Advances in Corneal Surgery

Technology has improved over the past 10 years, allowing corneal transplant surgeons to perform selective corneal layer replacements.

Recent advances in refractive surgery have catapulted our capabilities to perform traditional corneal disease surgery. The marriage of these two surgical procedures has heightened our ability to provide patients with better visual outcomes: The biggest advance in corneal transplantation over the past 10 years has been the move towards selective replacement of diseased corneal layers.

Before the past decade, most corneal disease states including corneal scars, diseases of the endothelium (eg, Fuchs dystrophy) and keratoconus were treated with full-thickness penetrating keratoplasty (PK). Now, we can selectively transplant the diseased layer of the cornea. Compared with full-thickness PK, the advantages of selective transplantation include less chance of rejection, due to the transplantation of lower tissue volume, and quicker rehabilitation times, where the use of fewer or no sutures induces less astigmatism.

Because we can identify and transplant the specific diseased layer, we may offer patients a variety of operations to correct their dysfunction. For example, excimer laser ablation may be used on patients with a superficial corneal opacity from a scar. If the scar is deeper (ie, involving the anterior half of the cornea), a lamellar keratoplasty (Figure 1) rather than a full-thickness transplantation may be used.

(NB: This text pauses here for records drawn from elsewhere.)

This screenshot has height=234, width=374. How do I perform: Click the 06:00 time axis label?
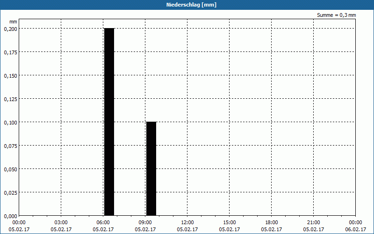[103, 222]
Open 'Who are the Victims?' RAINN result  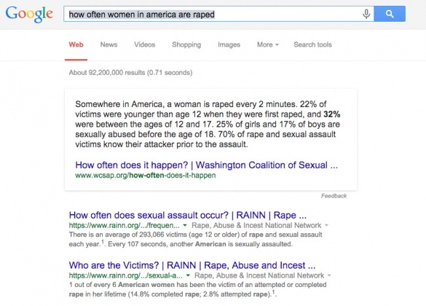192,265
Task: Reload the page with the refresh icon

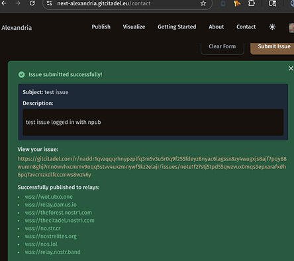Action: click(x=32, y=3)
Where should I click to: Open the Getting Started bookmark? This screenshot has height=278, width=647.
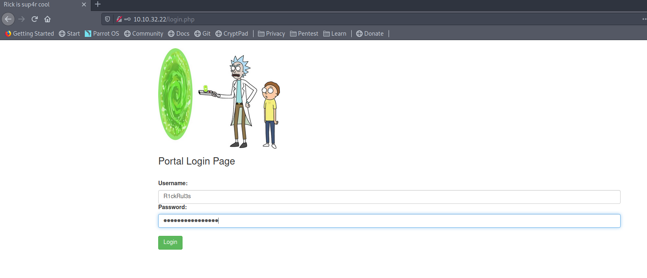tap(30, 34)
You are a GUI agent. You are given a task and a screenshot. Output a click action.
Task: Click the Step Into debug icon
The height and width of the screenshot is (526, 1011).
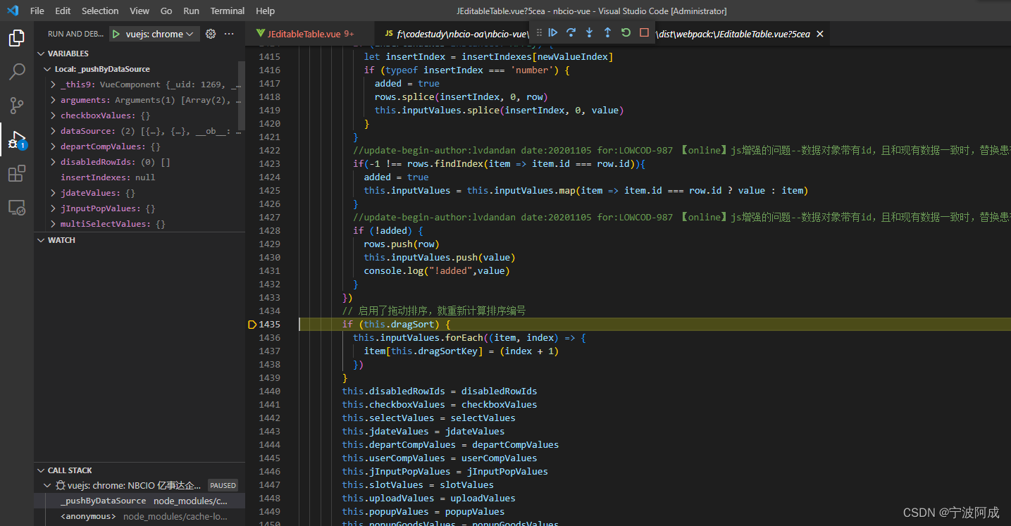[590, 32]
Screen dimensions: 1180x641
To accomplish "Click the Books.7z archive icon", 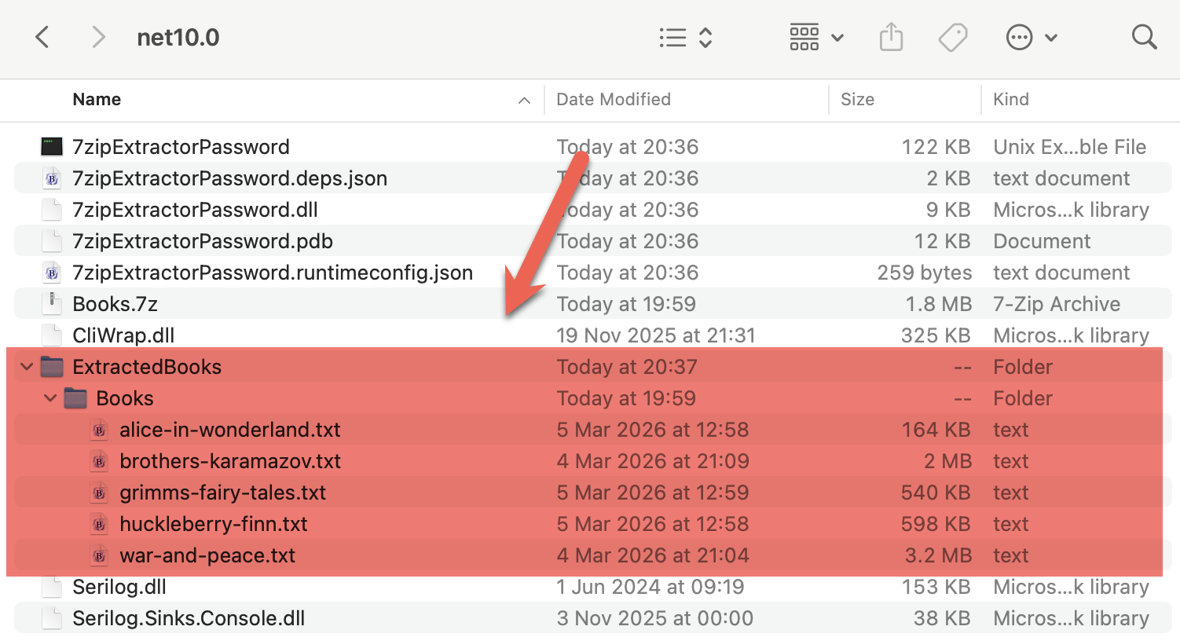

In the case of a disease of the endothelium, like in Fuchs dystrophy, the endothelium may be replaced instead of the full-thickness transplantation. Lasers may also be used to treat astigmatism. Irregular astigmatism may be treated with surface ablation and regular astigmatism may be treated using a femtosecond laser.

One thing in particular that many surgeons are talking about in the field of corneal surgery is Descemet's stripping automated endothelial keratoplasty (DSAEK) (Figure 2). The use of anterior chamber maintainers and microkeratomes have familiarized us with automated lamellar surgery, which has helped make DSAEK more predictable and reproducible to preparing the donor tissue and implant the endothelial cells relatively atraumatically.

The other new and exciting advance, even for patients who require a full-thickness transplant, is the femtosecond laser. In the United States and Europe, the Intralase (Intralase, Irvine, California) has been approved for making incisions in the cornea and has been used for therapeutic keratoplasty. Rather than using a conventional handheld trephine, the laser precisely cuts the donor and recipient so that they match nicely. Customization of the trephination shape is also possible with the femtosecond laser. Early data with the Intralase femtosecond laser showed that using a top-hat configuration (Figure 3) for the donor and the recipient buttons allowed a better fit as well as potentially better wound stability and potentially quicker rehabilitation.1 Sutures may be removed earlier than with conventional keratoplasty. Femtosecond laser use is in its early stages, as mostly clinical investigators in the United States and Europe have had access to the technology.

IMMUNOSUPPRESSANTS
Ocular surface reconstruction is also a recent advancement that deserves notice. Over the last 10 to 15 years, the use of immunosuppressants (eg, mycophenolate mofetil [Cellcept; Roche Pharmaceuticals, Nutley, New Jersey], tacrolimus [Prograf; Astellas Pharma US, Deerfield, Illinois] and cyclosporine) emerged. Mycophenolate mofetil and tacrolimus are both systemic immunosupressants. We now also use amniotic membrane for conditions such as exceptionally vulnerable ocular surfaces, persistent epithelial defects and nonhealing corneal ulcers. We have learned much about limbal stem cell transplantation; systemic immunosuppression is absolutely critical for the success of this kind of surgery.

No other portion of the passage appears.